Layer 4 — View-growth curve (Phase 1)
Predicted impressions over time, fitted to a Gompertz function:
V(t) = K · exp(−b · exp(−c·t))
where:
- K = ceiling impressions (asymptote, predicted from engagement regressor or phoenix-derived estimate)
- b = horizontal displacement (controls when the inflection happens)
- c = growth rate (steepness of the rise)
The output is a curve at t+5min · 30min · 1h · 6h · 24h with 80% confidence intervals from Monte Carlo on (b, c). Three headline numbers fall out:
Velocity is the headline metric. Twitter's For-You algorithm gates out-of-network distribution on early engagement velocity (likes per impression in roughly the first 10-30 minutes). A velocity ≥ 0.6 means your tweet is predicted to hit most of its ceiling fast — algorithm-friendly. ≤ 0.3 means it's predicted to crawl — likely throttled before it leaves your follower graph.
Today the model runs cold-start — using a generic Gompertz prior that predicts t₅₀ ≈ 29min and velocity ≈ 0.52 for a typical tweet.

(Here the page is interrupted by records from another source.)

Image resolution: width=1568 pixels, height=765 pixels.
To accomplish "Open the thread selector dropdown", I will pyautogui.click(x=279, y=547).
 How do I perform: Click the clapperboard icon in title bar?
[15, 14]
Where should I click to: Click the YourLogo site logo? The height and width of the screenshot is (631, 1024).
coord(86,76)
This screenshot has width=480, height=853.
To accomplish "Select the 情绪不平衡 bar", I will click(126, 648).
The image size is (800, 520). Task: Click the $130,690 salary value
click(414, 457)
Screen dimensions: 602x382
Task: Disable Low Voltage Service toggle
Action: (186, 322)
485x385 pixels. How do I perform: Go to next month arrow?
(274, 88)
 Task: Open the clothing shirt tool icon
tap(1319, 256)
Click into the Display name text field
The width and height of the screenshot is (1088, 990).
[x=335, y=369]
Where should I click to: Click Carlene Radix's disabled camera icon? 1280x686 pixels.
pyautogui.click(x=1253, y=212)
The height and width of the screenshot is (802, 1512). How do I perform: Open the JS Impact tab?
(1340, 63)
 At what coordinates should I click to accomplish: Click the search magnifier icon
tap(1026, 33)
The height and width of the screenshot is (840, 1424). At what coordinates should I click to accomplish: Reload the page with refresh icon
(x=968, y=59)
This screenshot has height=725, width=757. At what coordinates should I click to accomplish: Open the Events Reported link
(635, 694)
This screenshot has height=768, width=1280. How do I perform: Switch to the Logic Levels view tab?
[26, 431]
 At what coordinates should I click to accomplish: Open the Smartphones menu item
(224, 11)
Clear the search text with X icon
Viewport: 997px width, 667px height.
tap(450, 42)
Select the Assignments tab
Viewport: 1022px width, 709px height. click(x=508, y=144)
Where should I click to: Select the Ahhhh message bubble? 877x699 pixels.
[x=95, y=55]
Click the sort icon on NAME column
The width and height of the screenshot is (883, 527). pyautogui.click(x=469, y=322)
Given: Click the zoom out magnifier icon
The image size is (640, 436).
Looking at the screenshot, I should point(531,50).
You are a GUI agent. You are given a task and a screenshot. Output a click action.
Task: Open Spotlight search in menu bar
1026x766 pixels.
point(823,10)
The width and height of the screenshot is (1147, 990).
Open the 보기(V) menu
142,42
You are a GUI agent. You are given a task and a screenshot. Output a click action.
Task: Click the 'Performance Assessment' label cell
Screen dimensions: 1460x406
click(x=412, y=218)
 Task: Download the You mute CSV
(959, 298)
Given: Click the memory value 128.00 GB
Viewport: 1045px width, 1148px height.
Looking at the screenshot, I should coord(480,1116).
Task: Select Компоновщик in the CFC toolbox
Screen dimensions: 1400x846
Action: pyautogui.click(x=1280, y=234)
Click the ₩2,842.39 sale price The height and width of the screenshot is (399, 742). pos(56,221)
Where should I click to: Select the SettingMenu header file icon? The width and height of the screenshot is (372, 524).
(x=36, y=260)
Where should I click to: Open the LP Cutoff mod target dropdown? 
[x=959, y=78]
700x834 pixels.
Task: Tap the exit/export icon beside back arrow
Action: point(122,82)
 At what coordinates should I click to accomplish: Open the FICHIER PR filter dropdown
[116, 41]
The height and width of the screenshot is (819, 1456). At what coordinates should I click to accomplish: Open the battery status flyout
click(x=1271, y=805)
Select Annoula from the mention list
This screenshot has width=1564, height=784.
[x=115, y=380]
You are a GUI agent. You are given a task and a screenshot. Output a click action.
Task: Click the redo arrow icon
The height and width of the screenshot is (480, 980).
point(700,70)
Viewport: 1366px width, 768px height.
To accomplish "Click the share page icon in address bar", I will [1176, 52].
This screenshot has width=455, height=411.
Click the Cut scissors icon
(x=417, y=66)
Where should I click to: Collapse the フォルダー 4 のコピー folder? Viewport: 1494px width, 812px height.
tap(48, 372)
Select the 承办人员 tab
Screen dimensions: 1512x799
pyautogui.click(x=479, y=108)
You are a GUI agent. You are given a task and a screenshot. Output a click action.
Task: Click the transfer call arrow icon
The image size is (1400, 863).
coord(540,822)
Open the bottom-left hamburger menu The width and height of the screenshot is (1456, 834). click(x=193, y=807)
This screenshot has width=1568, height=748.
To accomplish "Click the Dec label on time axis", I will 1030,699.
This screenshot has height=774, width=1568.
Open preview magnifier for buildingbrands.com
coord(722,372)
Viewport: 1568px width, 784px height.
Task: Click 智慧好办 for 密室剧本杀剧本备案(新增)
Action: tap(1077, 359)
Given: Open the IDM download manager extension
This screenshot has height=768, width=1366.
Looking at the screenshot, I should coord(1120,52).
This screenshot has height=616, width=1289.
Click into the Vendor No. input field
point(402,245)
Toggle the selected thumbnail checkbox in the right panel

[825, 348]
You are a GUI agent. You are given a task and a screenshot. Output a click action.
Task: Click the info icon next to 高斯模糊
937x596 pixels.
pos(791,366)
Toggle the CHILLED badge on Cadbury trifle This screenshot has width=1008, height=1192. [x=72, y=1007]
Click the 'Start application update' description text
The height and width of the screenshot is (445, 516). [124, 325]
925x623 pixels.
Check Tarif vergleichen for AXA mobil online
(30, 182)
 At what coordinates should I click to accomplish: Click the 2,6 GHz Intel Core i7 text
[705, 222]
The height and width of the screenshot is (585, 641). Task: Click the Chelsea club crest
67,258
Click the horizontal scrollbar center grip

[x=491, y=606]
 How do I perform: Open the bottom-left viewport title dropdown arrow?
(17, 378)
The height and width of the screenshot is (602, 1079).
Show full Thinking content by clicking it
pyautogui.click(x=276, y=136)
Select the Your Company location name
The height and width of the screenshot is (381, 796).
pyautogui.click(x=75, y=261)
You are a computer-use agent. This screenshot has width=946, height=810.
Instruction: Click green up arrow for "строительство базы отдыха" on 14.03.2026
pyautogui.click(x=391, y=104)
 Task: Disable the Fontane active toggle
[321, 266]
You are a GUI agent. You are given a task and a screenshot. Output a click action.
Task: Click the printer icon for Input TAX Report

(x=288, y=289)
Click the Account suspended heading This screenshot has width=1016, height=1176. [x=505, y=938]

As your account accumulates ~30+ tweets each with multiple metric snapshots, the model retrains on your distribution and the predictions become account-specific.
Calibration scorecard — when to stop trusting the score
Every model drifts. We compute a per-action calibration scorecard that tells you when to recalibrate:
- Pearson r between predicted and observed metrics per action
- Spearman rank overlap on top-K winners — does the simulator's top-10 match your actual top-10?
- MAE on log-engagement in the engagement regressor
- Holdout LOO test on the view-curve model
When Pearson r drops below 0.25 or top-K overlap drops below 50%, the scorecard turns red. That's the signal to either retrain (if you have new data) or stop trusting the score until you do. We do not silently overwrite weights — there's an explicit safety check that refuses calibration runs with insufficient data.
What this is NOT
- Not a like-count predictor. "Will get 14 likes" is the wrong question. We predict action probabilities and trajectories.
- Not a writing assistant. The generator exists, but it's for ranking variants — not for replacing your voice. Brand brief steers the output.
- Not a Twitter algorithm reverse-engineering. We model what's public. Topic-cluster amplification, account history weighting, and the For-You ranker's downstream decisions are out of scope (see roadmap Phase 2 & 3).
- Not a vibe-check from an LLM. Phoenix and composite are deterministic given input. The LLM audience panel is optional — it adds per-archetype reaction signals but is never the primary score.